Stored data
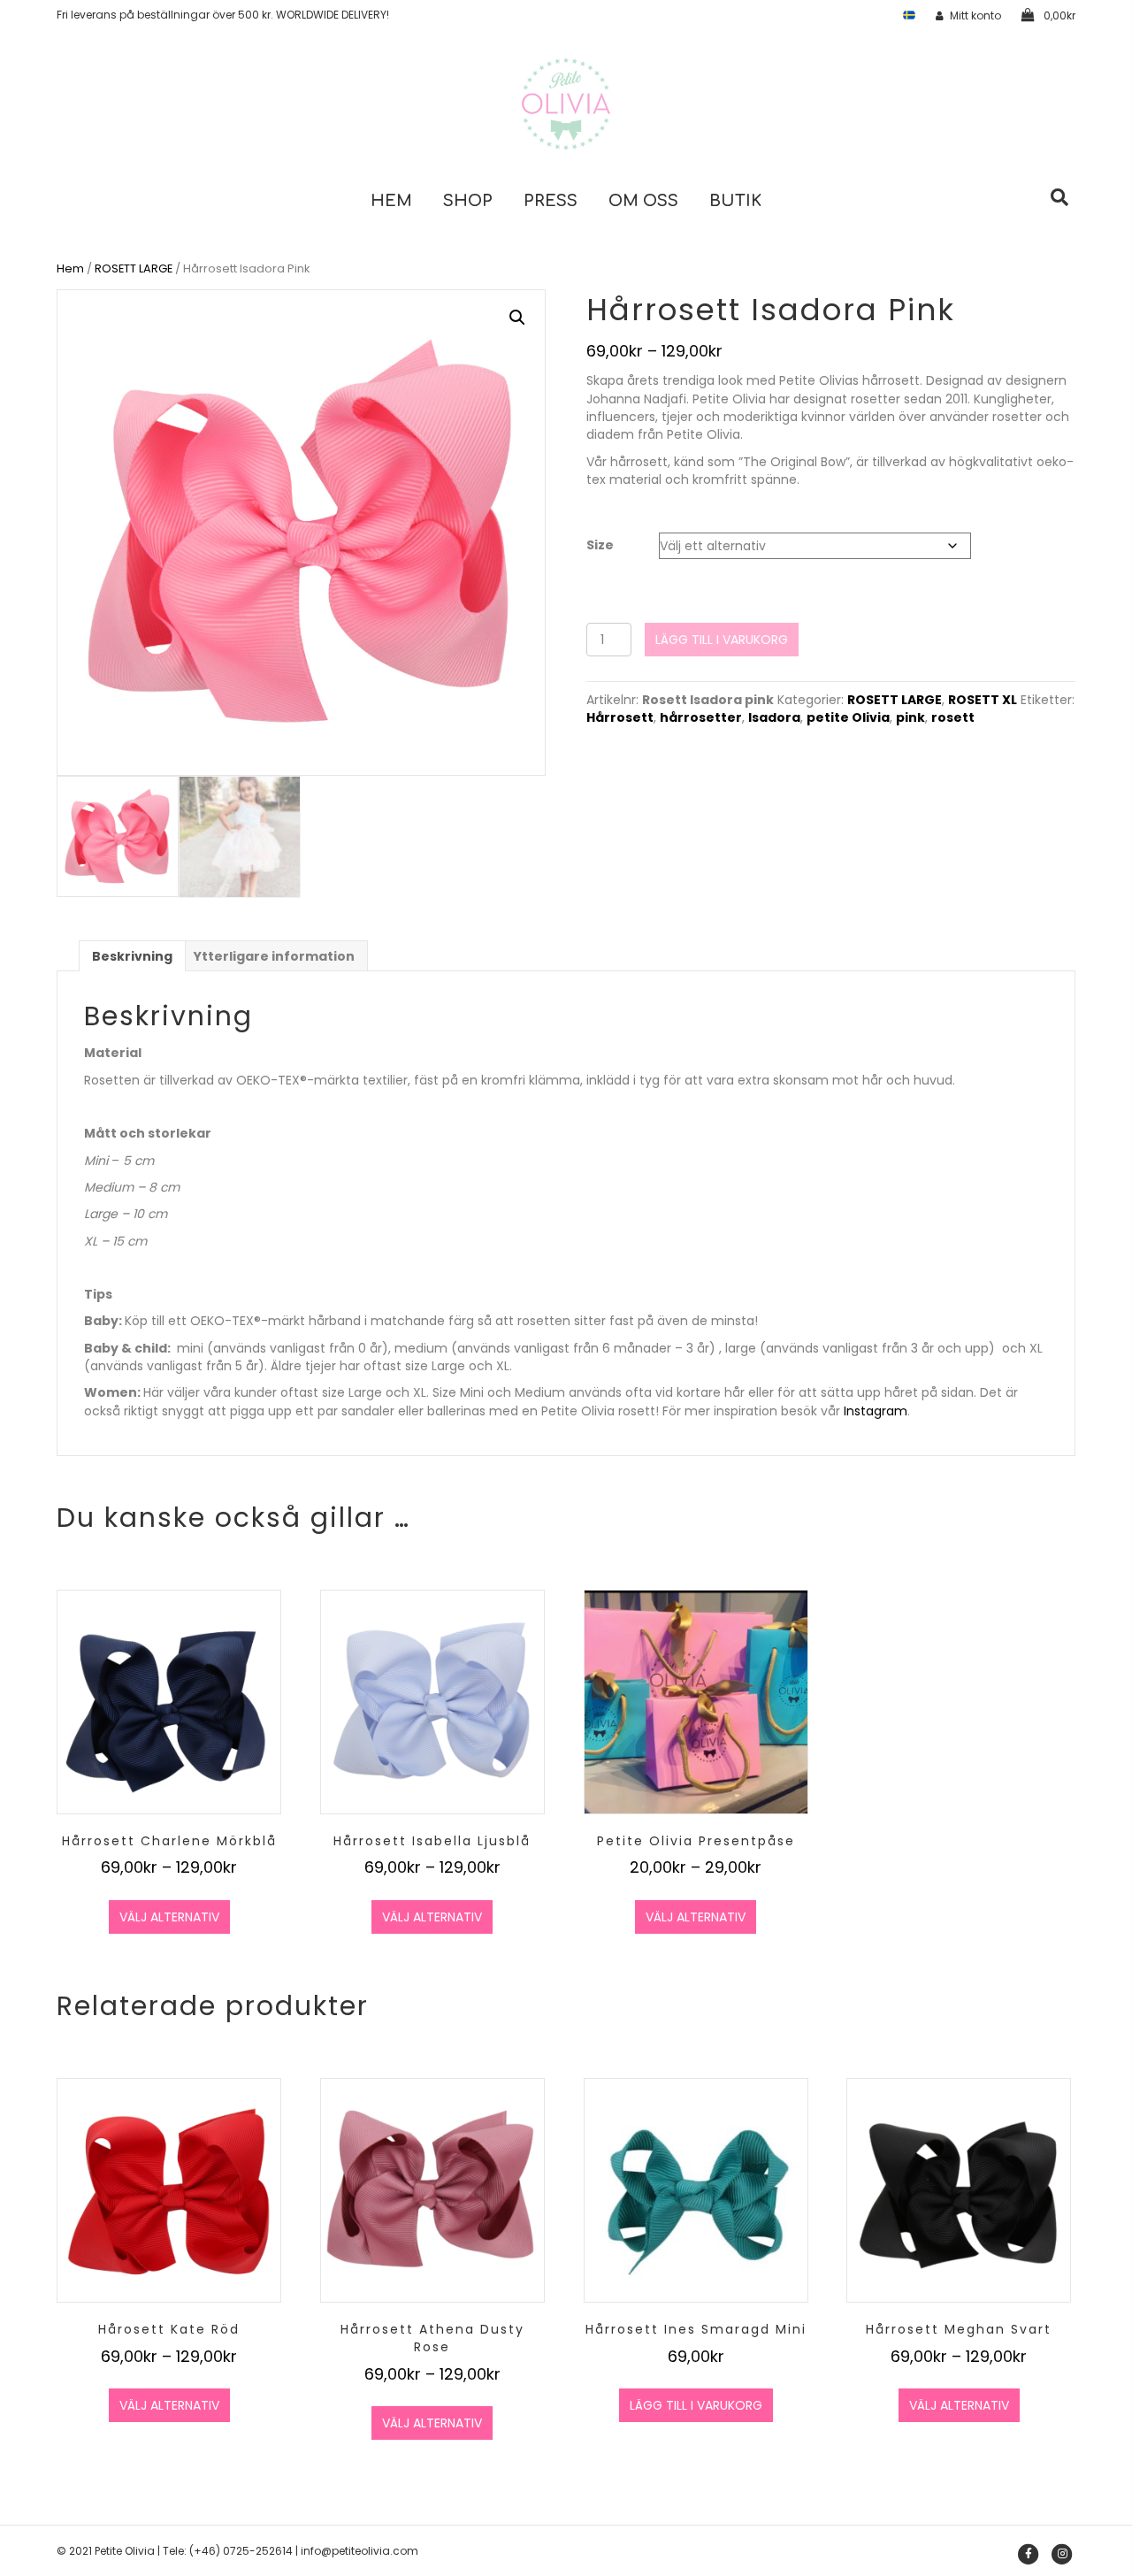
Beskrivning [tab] (132, 956)
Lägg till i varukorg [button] (696, 2405)
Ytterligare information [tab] (274, 956)
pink (910, 717)
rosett (953, 717)
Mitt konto (975, 15)
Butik (735, 201)
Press (550, 201)
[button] (517, 318)
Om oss (643, 201)
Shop (468, 201)
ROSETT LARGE (133, 268)
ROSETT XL (982, 700)
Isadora (774, 717)
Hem (391, 201)
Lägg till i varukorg (721, 639)
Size (600, 545)
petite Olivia (848, 717)
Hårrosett (620, 717)
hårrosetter (701, 717)
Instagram (875, 1411)
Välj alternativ (169, 1917)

**WORK INSTRUCTION:**
Repeat the entries above exactly as written, but not their pictures.

**WRITTEN ANSWER:**
Beskrivning [tab] (132, 956)
Lägg till i varukorg [button] (696, 2405)
Ytterligare information [tab] (274, 956)
pink (910, 717)
rosett (953, 717)
Mitt konto (975, 15)
Butik (735, 201)
Press (550, 201)
[button] (517, 318)
Om oss (643, 201)
Shop (468, 201)
ROSETT LARGE (133, 268)
ROSETT XL (982, 700)
Isadora (774, 717)
Hem (391, 201)
Lägg till i varukorg (721, 639)
Size (600, 545)
petite Olivia (848, 717)
Hårrosett (620, 717)
hårrosetter (701, 717)
Instagram (875, 1411)
Välj alternativ (169, 1917)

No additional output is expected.